Loi scélérate Macron

7 Avril 2015 , Rédigé par Réveil Communiste Publié dans #Qu'est-ce que la "gauche", #Journal des luttes, #l'Europe impérialiste et capitaliste

lu sur PCF bassin, signalé par Jean Lévy, un article du Diplo (extrait)

Pour amadouer Bruxelles, Loi Macron, le choix du « toujours moins »

On ne change pas une politique qui perd. Ni la déroute subie lors des élections départementales, ni l’ancrage de l’extrême droite, ni la montée du chômage ne calment les ardeurs libérales du président François Hollande et de son premier ministre Manuel Valls. En témoigne le projet de loi de M. Emmanuel Macron.

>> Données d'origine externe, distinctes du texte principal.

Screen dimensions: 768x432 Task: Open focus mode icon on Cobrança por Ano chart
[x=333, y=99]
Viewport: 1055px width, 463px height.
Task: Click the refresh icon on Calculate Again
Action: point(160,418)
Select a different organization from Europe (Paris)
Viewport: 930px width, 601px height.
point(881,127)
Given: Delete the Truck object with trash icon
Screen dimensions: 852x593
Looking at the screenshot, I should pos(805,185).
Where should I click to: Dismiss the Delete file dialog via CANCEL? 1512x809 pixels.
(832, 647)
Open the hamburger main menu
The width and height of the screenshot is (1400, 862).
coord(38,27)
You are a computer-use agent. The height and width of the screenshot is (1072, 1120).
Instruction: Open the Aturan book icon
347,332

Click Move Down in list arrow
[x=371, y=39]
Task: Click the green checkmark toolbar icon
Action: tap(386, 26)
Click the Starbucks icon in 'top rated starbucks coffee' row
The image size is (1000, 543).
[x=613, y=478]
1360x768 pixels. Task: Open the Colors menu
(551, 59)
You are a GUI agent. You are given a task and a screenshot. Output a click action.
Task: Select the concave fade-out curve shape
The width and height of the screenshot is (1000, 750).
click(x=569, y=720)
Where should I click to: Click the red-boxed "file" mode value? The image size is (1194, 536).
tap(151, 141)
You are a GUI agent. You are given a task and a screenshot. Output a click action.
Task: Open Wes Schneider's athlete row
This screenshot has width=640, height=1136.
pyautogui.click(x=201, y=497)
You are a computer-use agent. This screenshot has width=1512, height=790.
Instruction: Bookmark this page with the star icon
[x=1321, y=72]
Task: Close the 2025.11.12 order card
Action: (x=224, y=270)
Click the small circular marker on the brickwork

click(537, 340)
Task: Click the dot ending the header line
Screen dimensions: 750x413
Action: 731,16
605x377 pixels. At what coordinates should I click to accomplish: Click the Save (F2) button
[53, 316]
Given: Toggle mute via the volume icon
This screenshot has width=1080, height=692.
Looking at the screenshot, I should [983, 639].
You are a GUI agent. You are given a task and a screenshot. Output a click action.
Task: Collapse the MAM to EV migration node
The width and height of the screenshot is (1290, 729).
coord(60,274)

par Martine Bulard, avril 2015

Pas un jour de répit pour la Grèce, au bord de l’asphyxie ; deux ans de délai pour la France, qui avait déjà obtenu deux reports dans l’application des normes bruxelloises. Tel est le verdict de la Commission européenne, qui semble se montrer, une nouvelle fois, ferme avec les faibles et laxiste avec les forts.

Mais l’apparence est trompeuse. Si les niveaux d’endettement et d’austérité ne se comparent pas et si les « exigences » des technocrates bruxellois n’ont pas la même ampleur, le chantage est identique : il faut supprimer tout ce qui fait obstacle à l’enrichissement des plus riches et à la mainmise des actionnaires sur les entreprises. C’est d’ailleurs ce qui aurait pu amener les dirigeants se réclamant de la gauche, MM. Alexis Tsipras et François Hollande, à s’épauler pour desserrer l’étau, comme l’espérait le premier. Que nenni.

Paris a choisi de gagner la mansuétude de Bruxelles en lui donnant de nouveaux gages. Le projet de loi « pour la croissance, l’activité et l’égalité des chances économiques » concocté par le ministre de l’économie Emmanuel Macron est taillé sur mesure en vue de cet unique objectif. Avec ses deux cent quatre-vingt-quinze articles dans la formule déposée au Sénat, qui doit en discuter du 7 au 22 avril, le projet touche à tout : libéralisation des lignes d’autobus ; accroissement du travail du dimanche et de nuit ; limitation du rôle des prud’hommes ; affaiblissement du code du travail déréglementation de la profession des notaires ; privatisation de l’industrie de l’armement et des aéroports ; filialisation de centres hospitaliers universitaires ; assouplissement des normes environnementales…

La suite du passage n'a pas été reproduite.